▸ **Task description**
Repeat the entries below in full, with every character unchanged.

▸ **Provided information**
=-=-=

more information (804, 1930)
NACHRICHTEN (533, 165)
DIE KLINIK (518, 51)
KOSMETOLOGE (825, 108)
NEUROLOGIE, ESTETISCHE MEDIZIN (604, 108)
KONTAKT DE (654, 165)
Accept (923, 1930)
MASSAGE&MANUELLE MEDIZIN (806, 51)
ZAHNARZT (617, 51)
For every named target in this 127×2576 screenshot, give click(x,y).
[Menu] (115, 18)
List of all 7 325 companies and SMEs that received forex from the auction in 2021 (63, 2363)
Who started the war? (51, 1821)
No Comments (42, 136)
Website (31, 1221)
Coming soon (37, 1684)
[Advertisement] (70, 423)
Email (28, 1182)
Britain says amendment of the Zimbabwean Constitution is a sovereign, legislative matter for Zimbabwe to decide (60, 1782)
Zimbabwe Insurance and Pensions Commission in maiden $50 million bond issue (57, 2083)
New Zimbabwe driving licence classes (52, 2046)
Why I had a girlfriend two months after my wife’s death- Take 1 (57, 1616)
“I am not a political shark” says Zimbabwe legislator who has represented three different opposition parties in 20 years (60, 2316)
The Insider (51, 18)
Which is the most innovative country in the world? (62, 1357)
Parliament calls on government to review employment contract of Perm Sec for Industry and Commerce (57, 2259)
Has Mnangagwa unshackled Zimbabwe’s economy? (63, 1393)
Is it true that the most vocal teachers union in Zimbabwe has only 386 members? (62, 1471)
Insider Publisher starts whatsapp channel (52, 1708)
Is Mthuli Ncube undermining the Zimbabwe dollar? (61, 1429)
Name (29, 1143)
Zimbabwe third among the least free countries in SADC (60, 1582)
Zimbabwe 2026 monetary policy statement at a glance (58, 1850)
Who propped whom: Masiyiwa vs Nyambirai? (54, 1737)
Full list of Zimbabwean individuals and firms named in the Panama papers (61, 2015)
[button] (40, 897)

=-=-=

▸ **Output for this exercise**
more information (804, 1930)
NACHRICHTEN (533, 165)
DIE KLINIK (518, 51)
KOSMETOLOGE (825, 108)
NEUROLOGIE, ESTETISCHE MEDIZIN (604, 108)
KONTAKT DE (654, 165)
Accept (923, 1930)
MASSAGE&MANUELLE MEDIZIN (806, 51)
ZAHNARZT (617, 51)
For every named target in this 127×2576 screenshot, give click(x,y).
[Menu] (115, 18)
List of all 7 325 companies and SMEs that received forex from the auction in 2021 (63, 2363)
Who started the war? (51, 1821)
No Comments (42, 136)
Website (31, 1221)
Coming soon (37, 1684)
[Advertisement] (70, 423)
Email (28, 1182)
Britain says amendment of the Zimbabwean Constitution is a sovereign, legislative matter for Zimbabwe to decide (60, 1782)
Zimbabwe Insurance and Pensions Commission in maiden $50 million bond issue (57, 2083)
New Zimbabwe driving licence classes (52, 2046)
Why I had a girlfriend two months after my wife’s death- Take 1 (57, 1616)
“I am not a political shark” says Zimbabwe legislator who has represented three different opposition parties in 20 years (60, 2316)
The Insider (51, 18)
Which is the most innovative country in the world? (62, 1357)
Parliament calls on government to review employment contract of Perm Sec for Industry and Commerce (57, 2259)
Has Mnangagwa unshackled Zimbabwe’s economy? (63, 1393)
Is it true that the most vocal teachers union in Zimbabwe has only 386 members? (62, 1471)
Insider Publisher starts whatsapp channel (52, 1708)
Is Mthuli Ncube undermining the Zimbabwe dollar? (61, 1429)
Name (29, 1143)
Zimbabwe third among the least free countries in SADC (60, 1582)
Zimbabwe 2026 monetary policy statement at a glance (58, 1850)
Who propped whom: Masiyiwa vs Nyambirai? (54, 1737)
Full list of Zimbabwean individuals and firms named in the Panama papers (61, 2015)
[button] (40, 897)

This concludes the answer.